## WORK REQUIRED
Repeat back the listing below, word for word and in full.

## PROVIDED ENTRIES
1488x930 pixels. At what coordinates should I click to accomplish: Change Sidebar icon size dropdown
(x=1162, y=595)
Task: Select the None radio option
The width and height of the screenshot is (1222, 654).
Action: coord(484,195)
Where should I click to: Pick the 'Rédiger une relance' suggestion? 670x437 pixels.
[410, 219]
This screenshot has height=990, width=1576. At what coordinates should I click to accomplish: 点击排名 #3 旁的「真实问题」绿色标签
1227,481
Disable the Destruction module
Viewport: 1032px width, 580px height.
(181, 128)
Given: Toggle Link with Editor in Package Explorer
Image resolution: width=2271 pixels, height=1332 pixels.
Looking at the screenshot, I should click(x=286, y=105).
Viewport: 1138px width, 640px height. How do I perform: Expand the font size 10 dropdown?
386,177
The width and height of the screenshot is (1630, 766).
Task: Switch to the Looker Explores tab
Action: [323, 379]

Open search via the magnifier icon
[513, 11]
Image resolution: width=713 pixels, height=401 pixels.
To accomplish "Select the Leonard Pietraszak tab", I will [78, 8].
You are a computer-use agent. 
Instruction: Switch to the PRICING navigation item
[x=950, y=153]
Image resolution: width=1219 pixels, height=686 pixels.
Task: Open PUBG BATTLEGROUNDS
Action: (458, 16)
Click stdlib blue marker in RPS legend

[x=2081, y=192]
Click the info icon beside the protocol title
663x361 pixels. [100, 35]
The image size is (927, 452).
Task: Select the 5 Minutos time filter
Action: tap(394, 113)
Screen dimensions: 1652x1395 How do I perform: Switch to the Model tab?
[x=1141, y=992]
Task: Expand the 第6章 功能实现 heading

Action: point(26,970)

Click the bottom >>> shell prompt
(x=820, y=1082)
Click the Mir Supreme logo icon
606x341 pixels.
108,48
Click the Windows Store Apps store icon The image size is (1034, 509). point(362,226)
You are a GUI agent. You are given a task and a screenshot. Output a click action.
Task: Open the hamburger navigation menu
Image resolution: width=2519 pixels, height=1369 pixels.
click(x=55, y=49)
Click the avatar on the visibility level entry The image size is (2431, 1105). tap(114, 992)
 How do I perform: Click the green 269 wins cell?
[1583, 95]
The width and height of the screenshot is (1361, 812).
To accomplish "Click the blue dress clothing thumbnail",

## PROBLEM SOLUTION
1488x930 pixels. At what coordinates should I click to accomplish: Change Sidebar icon size dropdown
(x=1162, y=595)
Task: Select the None radio option
The width and height of the screenshot is (1222, 654).
Action: coord(484,195)
Where should I click to: Pick the 'Rédiger une relance' suggestion? 670x437 pixels.
[410, 219]
This screenshot has height=990, width=1576. At what coordinates should I click to accomplish: 点击排名 #3 旁的「真实问题」绿色标签
1227,481
Disable the Destruction module
Viewport: 1032px width, 580px height.
(181, 128)
Given: Toggle Link with Editor in Package Explorer
Image resolution: width=2271 pixels, height=1332 pixels.
Looking at the screenshot, I should click(x=286, y=105).
Viewport: 1138px width, 640px height. How do I perform: Expand the font size 10 dropdown?
386,177
The width and height of the screenshot is (1630, 766).
Task: Switch to the Looker Explores tab
Action: [323, 379]

Open search via the magnifier icon
[513, 11]
Image resolution: width=713 pixels, height=401 pixels.
To accomplish "Select the Leonard Pietraszak tab", I will [78, 8].
You are a computer-use agent. 
Instruction: Switch to the PRICING navigation item
[x=950, y=153]
Image resolution: width=1219 pixels, height=686 pixels.
Task: Open PUBG BATTLEGROUNDS
Action: (458, 16)
Click stdlib blue marker in RPS legend

[x=2081, y=192]
Click the info icon beside the protocol title
663x361 pixels. [100, 35]
The image size is (927, 452).
Task: Select the 5 Minutos time filter
Action: tap(394, 113)
Screen dimensions: 1652x1395 How do I perform: Switch to the Model tab?
[x=1141, y=992]
Task: Expand the 第6章 功能实现 heading

Action: point(26,970)

Click the bottom >>> shell prompt
(x=820, y=1082)
Click the Mir Supreme logo icon
606x341 pixels.
108,48
Click the Windows Store Apps store icon The image size is (1034, 509). point(362,226)
You are a GUI agent. You are given a task and a screenshot. Output a click action.
Task: Open the hamburger navigation menu
Image resolution: width=2519 pixels, height=1369 pixels.
click(x=55, y=49)
Click the avatar on the visibility level entry The image size is (2431, 1105). tap(114, 992)
 How do I perform: Click the green 269 wins cell?
[1583, 95]
The width and height of the screenshot is (1361, 812).
To accomplish "Click the blue dress clothing thumbnail",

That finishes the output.